It was clear last year at election time that Seattle needed a new sea wall to replace the crumbling, worm-eaten infrastructure that has girded the waterfront since the early 20th century. "Do you want downtown Seattle to slide into motherf-cking Puget Sound during the next earthquake thanks to a towering wave of voter apathy?" wrote the editorial board of The Stranger. (The city's alt-weekly is not known for demure language.) More than three-fourths of city voters said yes to a small increase in property taxes to fund the construction.

Today, President Obama issued an executive order that establishes a task force on "climate preparedness and resilience." It directs federal agencies to begin dealing with the quandaries of planning for a world of bigger storms and rising seas. The order acknowledges that the impacts of climate change "are already affecting communities, natural resources, ecosystems, economies, and public health." But the whole thing raises tough questions: Any new road, bridge, or housing project, not just here but in every community, will endure or fail based on a set of future, more extreme climate conditions.

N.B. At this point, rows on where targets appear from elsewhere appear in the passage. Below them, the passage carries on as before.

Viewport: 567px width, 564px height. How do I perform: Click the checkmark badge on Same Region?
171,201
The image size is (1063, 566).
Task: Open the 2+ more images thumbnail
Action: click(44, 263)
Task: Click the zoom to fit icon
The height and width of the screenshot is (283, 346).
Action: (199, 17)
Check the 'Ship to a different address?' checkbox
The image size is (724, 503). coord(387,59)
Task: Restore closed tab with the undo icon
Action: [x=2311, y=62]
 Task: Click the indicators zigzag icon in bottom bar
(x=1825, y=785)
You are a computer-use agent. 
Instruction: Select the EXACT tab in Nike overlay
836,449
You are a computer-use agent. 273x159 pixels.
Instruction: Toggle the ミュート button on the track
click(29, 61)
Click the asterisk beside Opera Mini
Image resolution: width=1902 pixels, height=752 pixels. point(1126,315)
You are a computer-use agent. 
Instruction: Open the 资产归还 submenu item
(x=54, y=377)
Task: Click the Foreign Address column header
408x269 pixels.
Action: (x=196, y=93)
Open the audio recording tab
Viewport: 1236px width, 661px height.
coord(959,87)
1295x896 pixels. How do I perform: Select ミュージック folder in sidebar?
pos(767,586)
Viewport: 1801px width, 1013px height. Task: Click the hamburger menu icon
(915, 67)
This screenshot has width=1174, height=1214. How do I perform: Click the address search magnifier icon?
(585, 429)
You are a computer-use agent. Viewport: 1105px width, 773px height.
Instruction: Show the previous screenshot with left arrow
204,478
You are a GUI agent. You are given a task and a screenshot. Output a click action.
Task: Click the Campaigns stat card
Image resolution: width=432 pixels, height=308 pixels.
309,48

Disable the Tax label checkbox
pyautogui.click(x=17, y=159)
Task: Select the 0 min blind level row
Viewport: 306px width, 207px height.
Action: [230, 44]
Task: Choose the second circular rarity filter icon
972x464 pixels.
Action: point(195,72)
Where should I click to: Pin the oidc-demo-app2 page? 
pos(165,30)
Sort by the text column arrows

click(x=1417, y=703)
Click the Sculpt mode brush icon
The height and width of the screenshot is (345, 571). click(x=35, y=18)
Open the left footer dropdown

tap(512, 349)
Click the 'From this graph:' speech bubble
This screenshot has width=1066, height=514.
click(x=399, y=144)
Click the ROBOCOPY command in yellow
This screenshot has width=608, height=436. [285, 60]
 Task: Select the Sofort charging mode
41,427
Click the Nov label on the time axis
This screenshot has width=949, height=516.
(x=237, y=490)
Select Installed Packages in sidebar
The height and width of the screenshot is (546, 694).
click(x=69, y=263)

These problems will only worsen. At this point, there's no stopping climate change, not altogether. Even if the entire world today abandoned its cars for bicycles and replaced every coal plant with a field of solar panels, the planet would continue getting warmer because of the carbon dioxide we've already sent into the atmosphere. The world will still need to drastically rein in carbon emissions if it is going to avoid making the crisis far worse. But we will also need to learn how to live on a warmer planet.


The executive order represents a rapid shift in the approach to climate change, as events like Hurricane Sandy have made it obvious that we're living in an era of weird weather. Until recent years, environmentalists and policymakers were eerily silent about adapting to climate change. "When I started you couldn't talk about it," says Lara Hansen, a scientist and expert on climate-change adaptation who serves on the Nobel Prize-winning Intergovernmental Panel on Climate Change, "because it was considered giving up"—abandoning the idea that we could slow global warming.